_Task to complete_.
All of the data below is to be copied exactly.

[Opening Working data section]

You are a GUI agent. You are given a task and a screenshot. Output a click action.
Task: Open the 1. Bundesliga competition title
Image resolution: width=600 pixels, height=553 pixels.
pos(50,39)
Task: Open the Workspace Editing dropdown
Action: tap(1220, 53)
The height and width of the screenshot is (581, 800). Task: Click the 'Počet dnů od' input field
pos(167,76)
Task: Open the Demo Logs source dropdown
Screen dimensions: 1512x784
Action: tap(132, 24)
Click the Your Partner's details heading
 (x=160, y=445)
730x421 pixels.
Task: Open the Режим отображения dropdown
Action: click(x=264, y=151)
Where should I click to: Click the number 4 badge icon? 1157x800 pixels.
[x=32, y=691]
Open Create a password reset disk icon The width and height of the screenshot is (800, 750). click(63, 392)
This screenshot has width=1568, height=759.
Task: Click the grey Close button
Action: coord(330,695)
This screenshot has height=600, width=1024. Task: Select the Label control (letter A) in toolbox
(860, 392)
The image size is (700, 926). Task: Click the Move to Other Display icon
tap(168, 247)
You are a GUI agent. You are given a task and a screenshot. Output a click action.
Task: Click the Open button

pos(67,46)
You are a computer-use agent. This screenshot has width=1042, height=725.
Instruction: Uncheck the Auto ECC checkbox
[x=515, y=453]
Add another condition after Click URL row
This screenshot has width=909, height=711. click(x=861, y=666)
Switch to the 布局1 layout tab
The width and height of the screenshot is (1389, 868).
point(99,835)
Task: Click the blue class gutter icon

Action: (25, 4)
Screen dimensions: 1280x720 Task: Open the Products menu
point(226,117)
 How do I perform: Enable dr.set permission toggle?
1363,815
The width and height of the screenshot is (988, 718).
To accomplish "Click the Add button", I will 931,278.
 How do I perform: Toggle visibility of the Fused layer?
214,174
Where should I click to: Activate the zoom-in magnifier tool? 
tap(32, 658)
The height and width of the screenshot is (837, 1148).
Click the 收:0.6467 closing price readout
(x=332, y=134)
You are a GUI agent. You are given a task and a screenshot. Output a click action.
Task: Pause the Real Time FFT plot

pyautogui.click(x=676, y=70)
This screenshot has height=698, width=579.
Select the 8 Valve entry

[Closing Working data section]

_Answer to the problem_.
You are a GUI agent. You are given a task and a screenshot. Output a click action.
Task: Open the 1. Bundesliga competition title
Image resolution: width=600 pixels, height=553 pixels.
pos(50,39)
Task: Open the Workspace Editing dropdown
Action: tap(1220, 53)
The height and width of the screenshot is (581, 800). Task: Click the 'Počet dnů od' input field
pos(167,76)
Task: Open the Demo Logs source dropdown
Screen dimensions: 1512x784
Action: tap(132, 24)
Click the Your Partner's details heading
 (x=160, y=445)
730x421 pixels.
Task: Open the Режим отображения dropdown
Action: click(x=264, y=151)
Where should I click to: Click the number 4 badge icon? 1157x800 pixels.
[x=32, y=691]
Open Create a password reset disk icon The width and height of the screenshot is (800, 750). click(63, 392)
This screenshot has width=1568, height=759.
Task: Click the grey Close button
Action: coord(330,695)
This screenshot has height=600, width=1024. Task: Select the Label control (letter A) in toolbox
(860, 392)
The image size is (700, 926). Task: Click the Move to Other Display icon
tap(168, 247)
You are a GUI agent. You are given a task and a screenshot. Output a click action.
Task: Click the Open button

pos(67,46)
You are a computer-use agent. This screenshot has width=1042, height=725.
Instruction: Uncheck the Auto ECC checkbox
[x=515, y=453]
Add another condition after Click URL row
This screenshot has width=909, height=711. click(x=861, y=666)
Switch to the 布局1 layout tab
The width and height of the screenshot is (1389, 868).
point(99,835)
Task: Click the blue class gutter icon

Action: (25, 4)
Screen dimensions: 1280x720 Task: Open the Products menu
point(226,117)
 How do I perform: Enable dr.set permission toggle?
1363,815
The width and height of the screenshot is (988, 718).
To accomplish "Click the Add button", I will 931,278.
 How do I perform: Toggle visibility of the Fused layer?
214,174
Where should I click to: Activate the zoom-in magnifier tool? 
tap(32, 658)
The height and width of the screenshot is (837, 1148).
Click the 收:0.6467 closing price readout
(x=332, y=134)
You are a GUI agent. You are given a task and a screenshot. Output a click action.
Task: Pause the Real Time FFT plot

pyautogui.click(x=676, y=70)
This screenshot has height=698, width=579.
Select the 8 Valve entry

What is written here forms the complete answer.